*CONSIGNE*.
Traduisez en anglais cette phrase de l'article sur le non-jugement : « Bien décidée à jouer le jeu, je me rends à la réunion mensuelle du cercle de lecture auquel j’appartiens. »

*TEXTE DU DOCUMENT*.
::::

J'ai essayé de ne plus juger !

J'ai essayé de ne plus juger !

Critiques, moqueries, comparaisons... Nous passons notre temps à juger. Les situations, les autres, nous-même. Le plus souvent pour nous rassurer et pour fuir la réalité. Notre journaliste a tenté de mettre en pratique le non-jugement, un principe au cœur de la plupart des traditions spirituelles.
 

L’idée a cheminé en conférence de rédaction, au fil des échanges sur le livre L’Année où j’ai vécu selon la Bible d’A.J. Jacobs (Actes Sud, “Babel”, 2010). Mettre en pratique au quotidien des principes spirituels? Séduisant. Mais risqué, à y regarder de plus près. Difficile en effet d’éviter deux écueils majeurs : le prosélytisme ou le numéro d’acteur, pittoresque mais peu sincère. Et puis, une idée a pris forme : pourquoi ne pas essayer de pratiquer le non-jugement, un principe de vie préconisé par la plupart des traditions spirituelles ? Entre gloussements gentiment moqueurs et encouragements, j’ai été désignée pour une mission inédite : le banc d’essai spirituel ! Cesser de juger, de critiquer, et poser un regard de détachement bienveillant sur les autres, sur les situations et sur moi-même. L’objectif pouvait à première vue, sembler accessible. Le non-jugement exige non seulement contrôle de la parole et des pensées, mais aussi stabilité des émotions et acceptation de la réalité telle qu’elle est, satisfaisante ou pas. M’efforçant de garder à l’esprit ces repères, je me prépare à entamer une semaine « zéro jugement ». Premier coup de projecteur sur une zone sensible : autrui.

Et si c’était la peur ?

« Ce besoin persistant d’éliminer autrui d’un coup de jugement nous alerte sur une réalité que nous ne sommes pas enclins à prendre en compte : sommes-nous allés jusqu’au bout de notre peur d’autrui ? » écrit la théologienne protestante Lytta Basset dans « Moi, je ne juge per- sonne », l’Évangile au-delà de la morale (Albin Michel, “Spiritualités vivantes”, 2003). D’emblée, le lien entre le jugement sur autrui et la peur qu’il nous inspirerait me paraît un peu ténu. La critique frappe en général celui ou celle que l’on tient pour moins doué ou moins compétent que soi. Quoi qu’il en soit, l’autre, me semble-t-il, ne me fait pas spécialement peur. Bien décidée à jouer le jeu, je me rends à la réunion mensuelle du cercle de lecture auquel j’appartiens. Cela tombe bien, une nouvelle recrue nous est présentée. Premier coup d’œil, premier jugement. Je la trouve un peu froide, un peu imbue d’elle-même. Au cours de la soirée, contrite, je la découvrirai, timide et passionnée... La montre tourne, les interventions se succèdent, et mes jugements aussi. Ils fusent dans ma tête, au point que j’en suis troublée. Gestes, voix, débit, pertinence du choix des livres... je me rends compte que je passe tout au tamis de mes critères personnels ! À mi-soirée, je décide d’écouter vraiment ce qui est dit, d’entrer dans la vision et la sensibilité de l’autre. C’est magique, mes petites voix parasites sont enfin réduites au silence. Disponible, concentrée, je découvre la richesse de la différence de sensibilités et de points de vue de chacun. Et surtout, je perçois leur émotion, leur désir de bien faire, leur passion. Cette proximité qui me touche et me renvoie à ma propre vulnérabilité fait définitivement taire (pour la soirée en tout cas) mon juge intérieur.

::::

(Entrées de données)
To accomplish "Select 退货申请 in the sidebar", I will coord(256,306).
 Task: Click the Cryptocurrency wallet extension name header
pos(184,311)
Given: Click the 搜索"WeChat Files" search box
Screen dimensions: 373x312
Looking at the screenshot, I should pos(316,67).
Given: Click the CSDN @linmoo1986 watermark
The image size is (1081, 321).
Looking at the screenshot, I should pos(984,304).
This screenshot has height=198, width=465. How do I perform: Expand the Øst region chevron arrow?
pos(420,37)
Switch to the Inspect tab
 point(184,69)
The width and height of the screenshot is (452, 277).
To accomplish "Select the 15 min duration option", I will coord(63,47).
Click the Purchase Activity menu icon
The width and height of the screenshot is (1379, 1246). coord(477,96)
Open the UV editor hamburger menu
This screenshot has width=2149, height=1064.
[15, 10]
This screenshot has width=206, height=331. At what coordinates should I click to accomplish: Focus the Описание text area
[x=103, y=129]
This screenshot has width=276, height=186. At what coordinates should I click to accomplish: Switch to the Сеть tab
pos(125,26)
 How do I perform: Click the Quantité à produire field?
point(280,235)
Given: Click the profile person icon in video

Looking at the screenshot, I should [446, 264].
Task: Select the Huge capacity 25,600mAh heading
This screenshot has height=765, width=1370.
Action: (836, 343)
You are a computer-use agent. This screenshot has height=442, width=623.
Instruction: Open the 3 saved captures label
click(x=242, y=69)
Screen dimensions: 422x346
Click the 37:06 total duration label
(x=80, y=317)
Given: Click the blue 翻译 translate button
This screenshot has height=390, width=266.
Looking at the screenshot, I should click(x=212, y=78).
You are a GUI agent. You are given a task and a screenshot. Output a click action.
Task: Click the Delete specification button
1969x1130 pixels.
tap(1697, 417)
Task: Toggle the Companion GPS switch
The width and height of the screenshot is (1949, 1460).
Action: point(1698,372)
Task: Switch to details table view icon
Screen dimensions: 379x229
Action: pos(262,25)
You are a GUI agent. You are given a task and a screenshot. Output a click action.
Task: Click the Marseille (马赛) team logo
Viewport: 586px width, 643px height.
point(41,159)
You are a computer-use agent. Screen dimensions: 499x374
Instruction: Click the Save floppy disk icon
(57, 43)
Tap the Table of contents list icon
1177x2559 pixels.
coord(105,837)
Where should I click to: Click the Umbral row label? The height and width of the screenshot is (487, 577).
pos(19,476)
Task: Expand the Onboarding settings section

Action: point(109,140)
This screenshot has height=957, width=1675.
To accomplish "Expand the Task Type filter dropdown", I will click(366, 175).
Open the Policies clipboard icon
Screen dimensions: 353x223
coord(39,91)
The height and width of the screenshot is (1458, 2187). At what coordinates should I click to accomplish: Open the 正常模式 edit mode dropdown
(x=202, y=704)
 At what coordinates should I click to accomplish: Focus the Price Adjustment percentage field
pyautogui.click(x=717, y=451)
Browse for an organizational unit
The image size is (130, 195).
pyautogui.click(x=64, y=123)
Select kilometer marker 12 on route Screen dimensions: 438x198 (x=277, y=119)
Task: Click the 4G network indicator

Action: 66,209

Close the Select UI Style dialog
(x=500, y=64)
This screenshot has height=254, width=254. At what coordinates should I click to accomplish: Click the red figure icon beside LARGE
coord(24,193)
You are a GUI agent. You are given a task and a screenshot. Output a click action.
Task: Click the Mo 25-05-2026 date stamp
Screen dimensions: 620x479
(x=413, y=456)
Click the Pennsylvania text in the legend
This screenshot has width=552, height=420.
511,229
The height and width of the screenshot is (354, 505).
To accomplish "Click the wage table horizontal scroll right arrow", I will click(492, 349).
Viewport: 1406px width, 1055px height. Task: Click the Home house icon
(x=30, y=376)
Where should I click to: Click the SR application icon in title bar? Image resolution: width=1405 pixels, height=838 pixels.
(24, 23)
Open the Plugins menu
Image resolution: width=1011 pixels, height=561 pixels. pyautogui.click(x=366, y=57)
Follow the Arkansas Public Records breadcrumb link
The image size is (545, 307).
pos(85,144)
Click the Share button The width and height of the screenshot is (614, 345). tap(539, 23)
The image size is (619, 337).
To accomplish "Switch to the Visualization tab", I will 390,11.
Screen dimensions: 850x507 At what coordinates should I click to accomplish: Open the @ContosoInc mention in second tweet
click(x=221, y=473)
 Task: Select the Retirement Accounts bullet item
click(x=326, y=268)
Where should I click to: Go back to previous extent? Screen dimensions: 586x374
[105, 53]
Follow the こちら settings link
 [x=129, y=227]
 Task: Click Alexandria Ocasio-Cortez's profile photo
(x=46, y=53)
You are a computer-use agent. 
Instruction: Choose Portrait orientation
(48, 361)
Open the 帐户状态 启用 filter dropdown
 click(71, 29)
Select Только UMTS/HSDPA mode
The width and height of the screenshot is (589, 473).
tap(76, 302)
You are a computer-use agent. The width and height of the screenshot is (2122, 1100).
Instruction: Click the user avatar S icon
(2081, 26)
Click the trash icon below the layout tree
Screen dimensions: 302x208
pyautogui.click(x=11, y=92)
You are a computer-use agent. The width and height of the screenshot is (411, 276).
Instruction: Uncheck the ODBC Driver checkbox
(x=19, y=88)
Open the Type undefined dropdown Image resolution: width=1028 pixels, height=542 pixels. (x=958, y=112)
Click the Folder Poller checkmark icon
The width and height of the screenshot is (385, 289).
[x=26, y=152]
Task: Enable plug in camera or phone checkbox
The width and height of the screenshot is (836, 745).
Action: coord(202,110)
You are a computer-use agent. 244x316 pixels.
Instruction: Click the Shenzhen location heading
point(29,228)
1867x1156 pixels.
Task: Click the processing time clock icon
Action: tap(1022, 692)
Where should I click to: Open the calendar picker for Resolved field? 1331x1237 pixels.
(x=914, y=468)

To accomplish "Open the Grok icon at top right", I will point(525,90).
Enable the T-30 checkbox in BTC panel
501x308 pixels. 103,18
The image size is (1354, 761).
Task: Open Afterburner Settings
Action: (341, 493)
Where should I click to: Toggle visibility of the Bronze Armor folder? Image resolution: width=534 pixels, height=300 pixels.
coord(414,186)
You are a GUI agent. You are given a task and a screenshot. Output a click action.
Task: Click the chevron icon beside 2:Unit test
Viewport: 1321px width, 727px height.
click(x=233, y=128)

::::

*RÉPONSE RÉDIGÉE*.
Determined to play along, I go to the monthly meeting of the reading group I belong to.